MANILA (Reuters) - The Philippines will take delivery of its first COVID-19 vaccines at the weekend, allowing it to kick off its inoculation programme from next week, a senior official said on Thursday.

FILE PHOTO: A health worker opens a box containing mock COVID-19 vaccines during a simulation in preparation for its arrival, at an elementary school turned vaccination command center in Pasig City, Metro Manila, Philippines, February 16, 2021. REUTERS/Eloisa Lopez

Despite having among the highest number of coronavirus cases and deaths in Asia, the Philippines will be the last Southeast Asian country to receive its initial set of vaccines.

The delivery of 600,000 doses Sinovac Biotech’s vaccines, donated by China, will arrive on Sunday, said Harry Roque, spokesman for President Rodrigo Duterte.

“It rolls out on Monday because our countrymen are excited,” he said of the vaccination programme.

Among the first to be inoculated will be an official from a hospital who lost both parents to the coronavirus, plus a tricycle driver, Roque said.

The Philippines has ordered 25 million doses from Sinovac and was supposed to receive its first batch on Feb. 23. That was delayed emergency use authorisation was only given this week.

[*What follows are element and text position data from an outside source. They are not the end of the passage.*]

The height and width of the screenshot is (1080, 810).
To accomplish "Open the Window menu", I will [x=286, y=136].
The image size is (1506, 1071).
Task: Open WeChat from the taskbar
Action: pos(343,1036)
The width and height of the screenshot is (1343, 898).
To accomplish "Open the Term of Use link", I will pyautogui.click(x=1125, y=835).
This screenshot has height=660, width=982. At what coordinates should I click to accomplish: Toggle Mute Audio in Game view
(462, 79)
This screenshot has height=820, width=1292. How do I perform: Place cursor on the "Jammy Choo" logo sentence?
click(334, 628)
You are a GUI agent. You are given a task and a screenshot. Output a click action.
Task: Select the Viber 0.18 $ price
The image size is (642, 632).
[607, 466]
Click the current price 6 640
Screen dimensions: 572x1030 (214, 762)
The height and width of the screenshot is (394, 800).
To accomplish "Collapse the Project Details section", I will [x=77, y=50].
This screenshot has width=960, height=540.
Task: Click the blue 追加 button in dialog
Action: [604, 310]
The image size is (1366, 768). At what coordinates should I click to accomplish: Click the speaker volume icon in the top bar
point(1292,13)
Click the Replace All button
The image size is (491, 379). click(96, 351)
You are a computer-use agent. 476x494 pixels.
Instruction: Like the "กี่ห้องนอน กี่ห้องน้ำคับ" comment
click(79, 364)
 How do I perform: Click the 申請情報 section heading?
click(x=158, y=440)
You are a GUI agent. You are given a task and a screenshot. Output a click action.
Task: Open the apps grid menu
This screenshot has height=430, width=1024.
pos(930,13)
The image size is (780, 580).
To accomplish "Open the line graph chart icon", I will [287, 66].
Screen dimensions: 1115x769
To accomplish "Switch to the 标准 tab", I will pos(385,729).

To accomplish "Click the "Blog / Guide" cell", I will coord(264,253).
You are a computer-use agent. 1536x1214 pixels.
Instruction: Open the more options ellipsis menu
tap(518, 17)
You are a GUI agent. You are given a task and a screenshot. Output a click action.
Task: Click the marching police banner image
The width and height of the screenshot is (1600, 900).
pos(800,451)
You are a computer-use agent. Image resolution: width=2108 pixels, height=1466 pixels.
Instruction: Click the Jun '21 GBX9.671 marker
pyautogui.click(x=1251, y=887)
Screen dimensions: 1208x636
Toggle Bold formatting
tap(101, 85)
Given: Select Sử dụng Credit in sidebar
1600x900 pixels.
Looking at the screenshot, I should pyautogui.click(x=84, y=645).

Aside from Sinovac, 10,000 doses of a vaccine developed by China’s Sinopharm will arrive soon, under a “compassionate use” for Duterte’s security detail. Doses from AstraZeneca will arrive in March, Roque said.

“I have to admit, if we insisted on Western brands, we will still wait for its arrival,” he added.

Duterte, who has pursued warmer ties with China and has a strained relationship with many Western countries, has previously said he wanted to procure COVID-19 vaccines from China or Russia.

The vaccination programme will be crucial for Philippine efforts to revive its economy, which suffered a record 9.5% slump last year due to strict and lengthy lockdowns that hit consumer spending and saw big job losses.